**Task directions**
Leaving out every picture, transcribe the lines from the line that contains "Where should I" to the end of the entries below, both ends included.

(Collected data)
________________

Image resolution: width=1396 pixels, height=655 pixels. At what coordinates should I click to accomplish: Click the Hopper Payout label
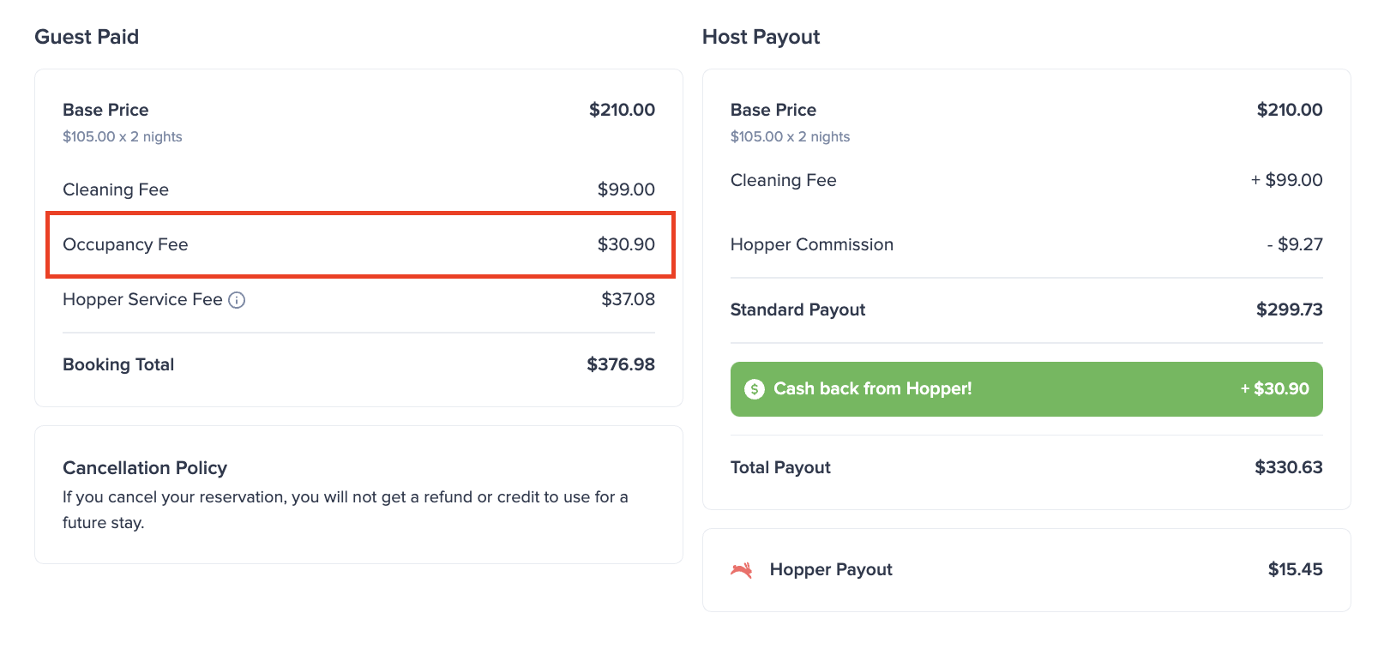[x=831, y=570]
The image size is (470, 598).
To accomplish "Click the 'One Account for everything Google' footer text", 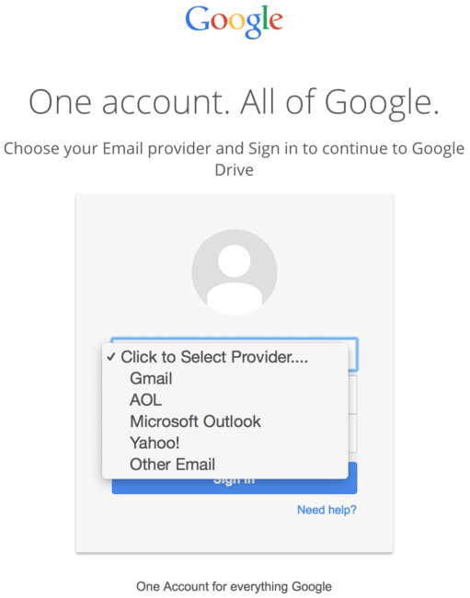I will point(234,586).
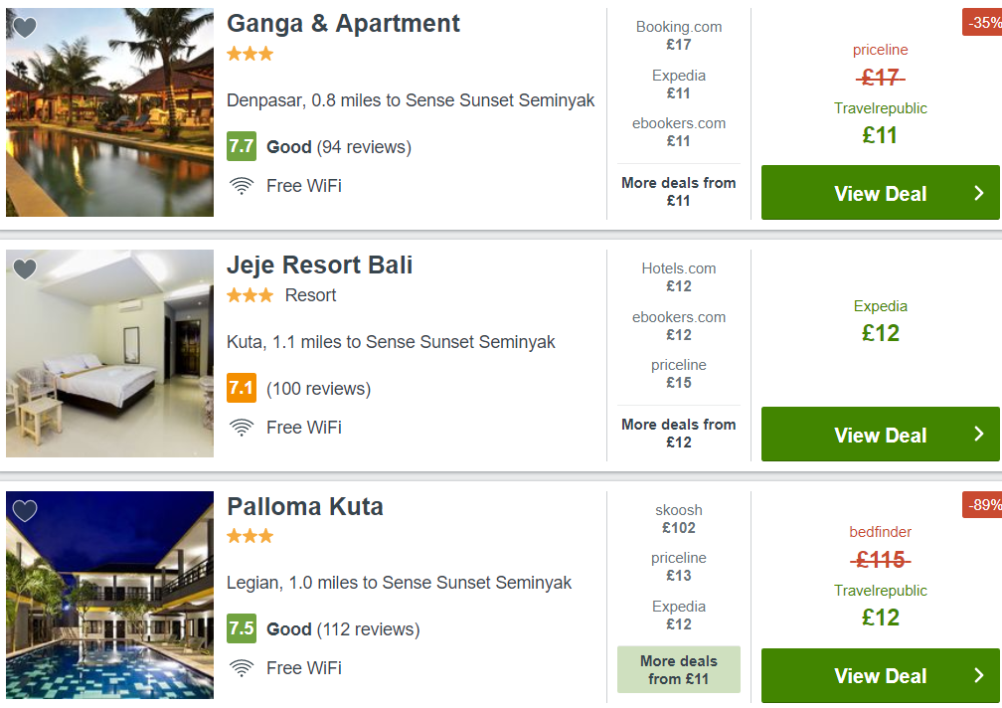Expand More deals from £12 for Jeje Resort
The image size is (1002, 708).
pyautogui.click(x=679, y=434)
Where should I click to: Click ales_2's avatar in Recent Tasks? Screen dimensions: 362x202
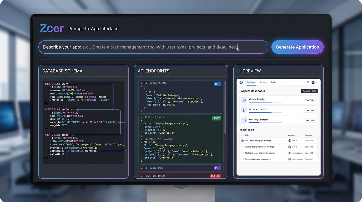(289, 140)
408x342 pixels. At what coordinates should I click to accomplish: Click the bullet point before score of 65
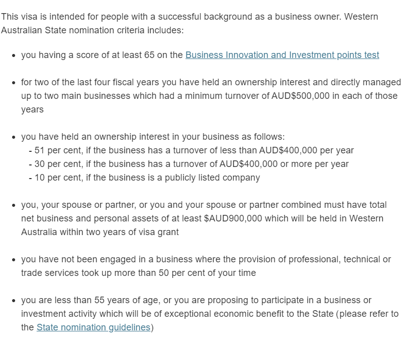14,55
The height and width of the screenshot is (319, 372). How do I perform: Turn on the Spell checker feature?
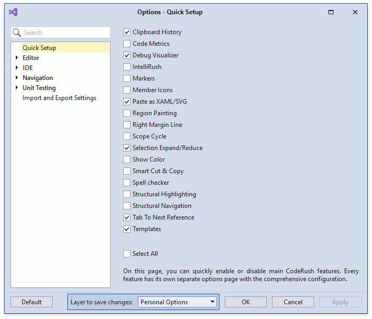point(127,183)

________________

**Task result**
Where should I click to: Click ales_2's avatar in Recent Tasks? Screen dimensions: 362x202
(289, 140)
408x342 pixels. At what coordinates should I click to accomplish: Click the bullet point before score of 65
14,55
The height and width of the screenshot is (319, 372). How do I perform: Turn on the Spell checker feature?
point(127,183)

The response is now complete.